> PROBLEM DETAILS: Reproduce all of the lines below, including the requests. Scale every coordinate in the answers by a factor of 1.9, round each result to the nearest whole number with halves rounded up, and omit the pictures from your response.

(Stored items)
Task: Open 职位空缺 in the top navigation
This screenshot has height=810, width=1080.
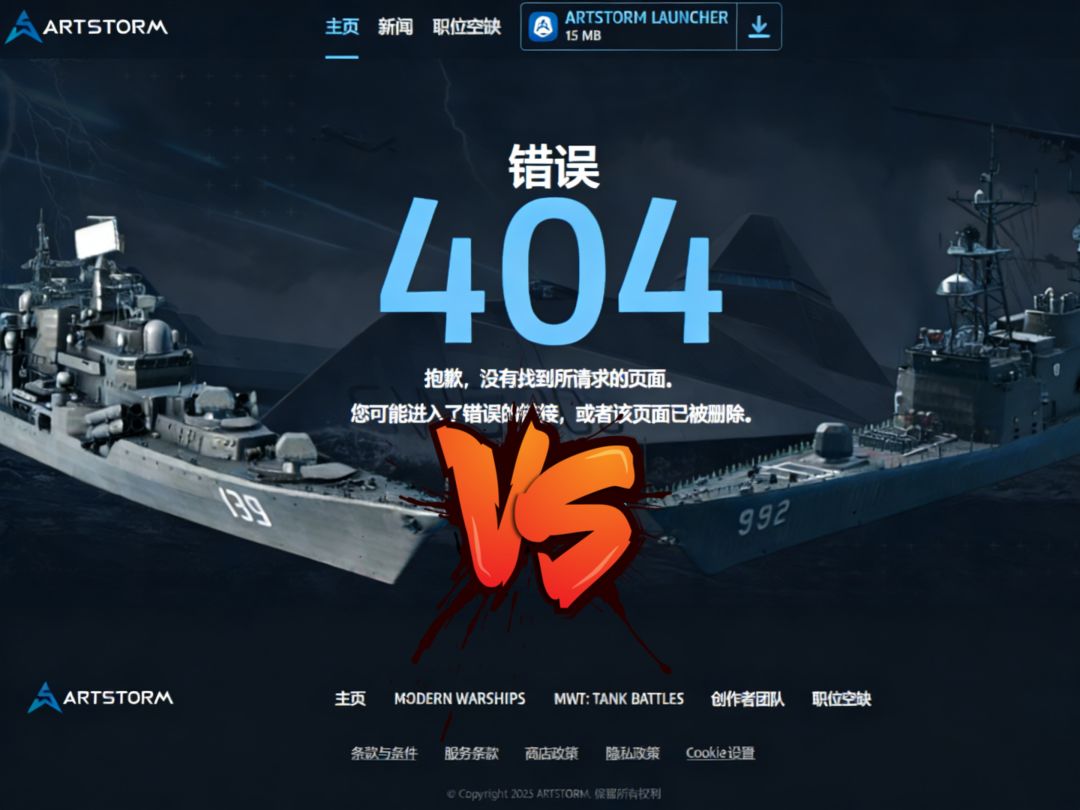Action: (x=466, y=27)
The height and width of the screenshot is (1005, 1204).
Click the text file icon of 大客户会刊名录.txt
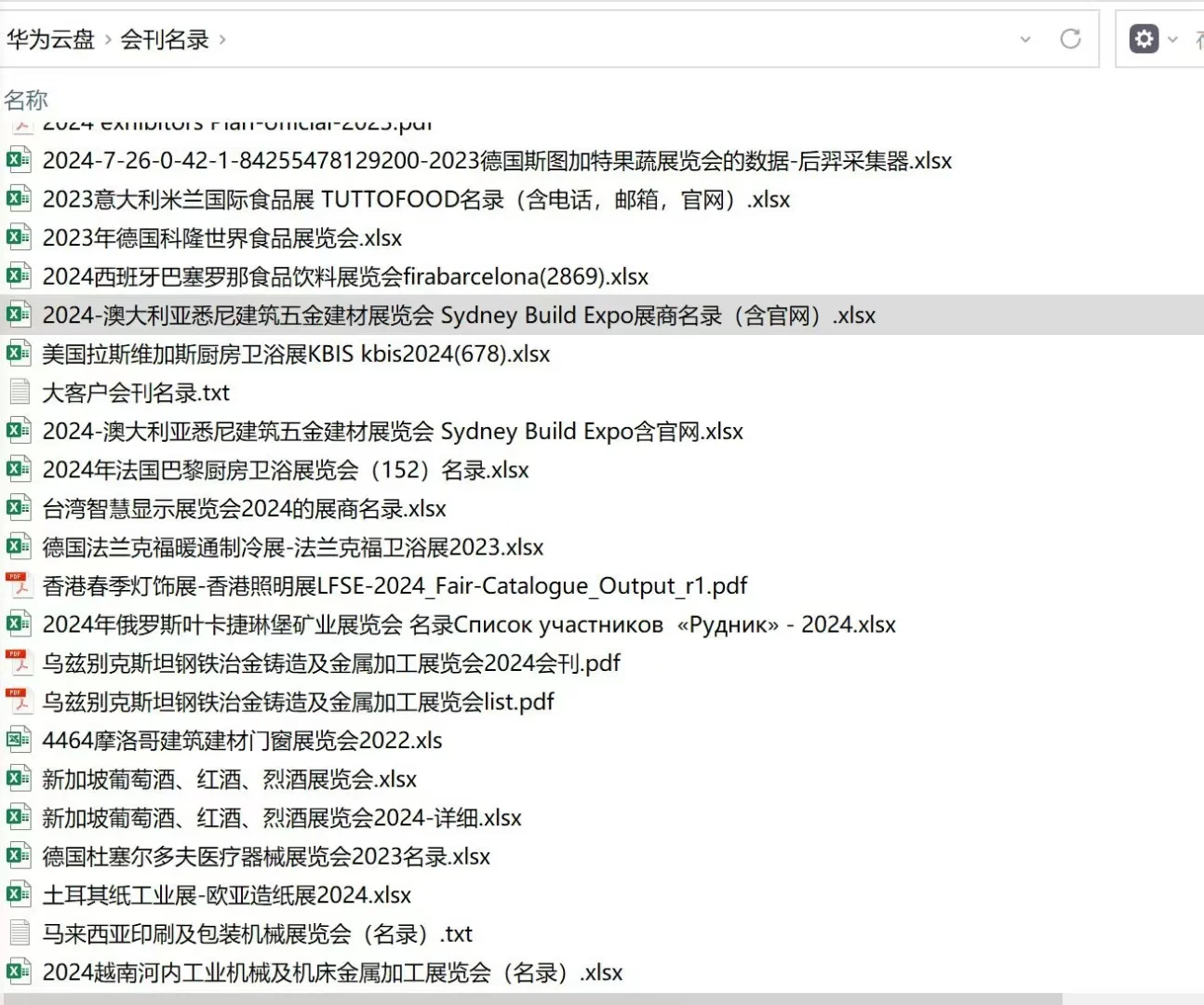pos(18,392)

> SOLUTION FOR THIS TASK:
Task: Open 职位空缺 in the top navigation
This screenshot has height=810, width=1080.
Action: (x=885, y=51)
The height and width of the screenshot is (1005, 1204).
Click the text file icon of 大客户会刊名录.txt
pos(34,745)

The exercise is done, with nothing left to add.